There seems to be a lack of recent official observations published. I found a video that explained the very limited field of view of our space-based telescopes. It described how they must always point away from the sun to escape damage to sensitive detectors, so there's really only about a 90-degree arc in which they are allowed to point at any given time. They have about a 270-degree arc that is forbidden, because it is too sunward-facing. As they travel with us around the sun, these space-based telescopes can eventually watch all of the sky. At any given time, however, there is a very large exclusion arc. 3I/ATLAS has traveled far enough into our solar system that it is now out of arc-range for those instruments. Instead, ground-based observatories are trying to collect data.

Or so I'm told by the internet. I wish I could source those details for confirmation, but I haven't been able to do so yet. So maybe that's all poop too. I wish I had more official training in astronomy. This is exactly the kind of thing I'd like to know more about.

chicken eyes

2025-Sep-11, Thursday 03:17 pm
mellowtigger: (Default)

I'm watching more YouTube (free) lately, because I cancelled subscriptions to all of my major online channels. I realized that I wasn't finding enjoyable things to watch perpetually on them, beyond whatever titles enticed me originally to subscribe. So Disney and HBO/Max were gone. For months, I had been unable to stream Viki from my phone to my television, and I just wasn't watching the many Boy Love dramas on the webpage as a workaround, so Viki was gone. Which left YouTube, where I still am not a paying subscriber... yet.
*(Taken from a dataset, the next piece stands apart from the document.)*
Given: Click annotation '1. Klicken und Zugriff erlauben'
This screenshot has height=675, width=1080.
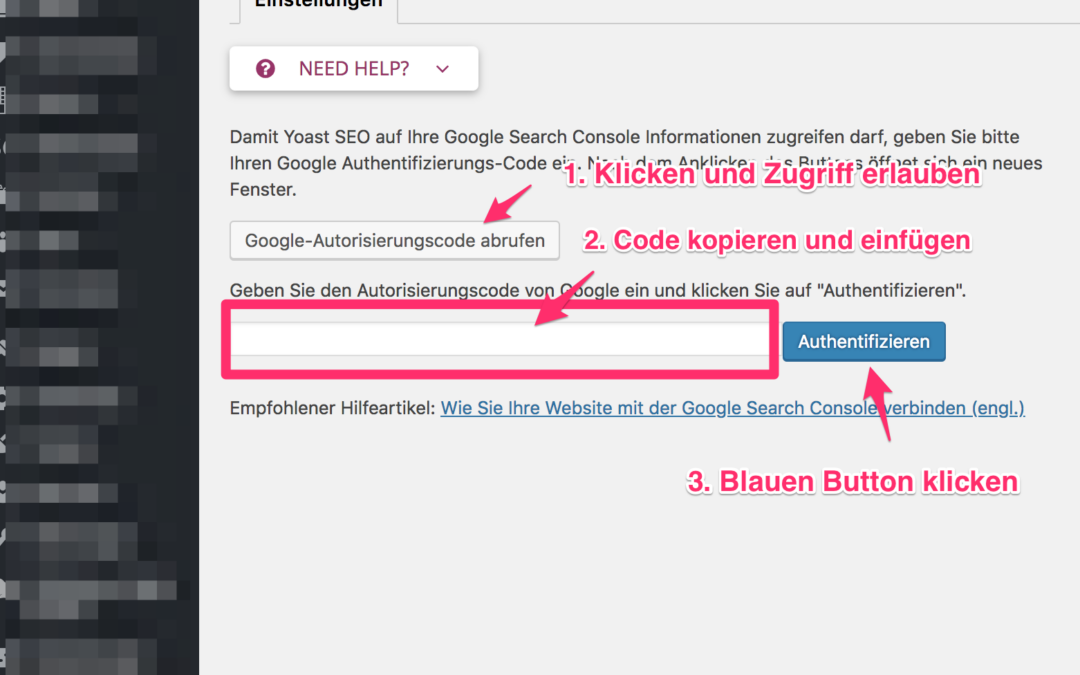Looking at the screenshot, I should click(x=770, y=176).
This 7-minute video is chock full of interesting details about chickens. Specifically, about chicken eyes. Chickens have tetrachromatic vision (including ultraviolet), double cone photoreceptors (sensitive to movement and polarization), double fovea (areas of high visual acuity, one for close-up and one for distant vision), 300-degree field of view, and independently controlled eyeballs. Their big downside? Terrible low-light vision due to fewer rods than humans.

Here's a 7-minute YouTube video from a homesteader (and self-described conservative), talking about the science of chicken eyes. Science and observation is a good thing to see and to encourage, so I was happy to add my view and my Like to a video on a channel I wouldn't normally watch.

Chickens are much more interesting than I knew.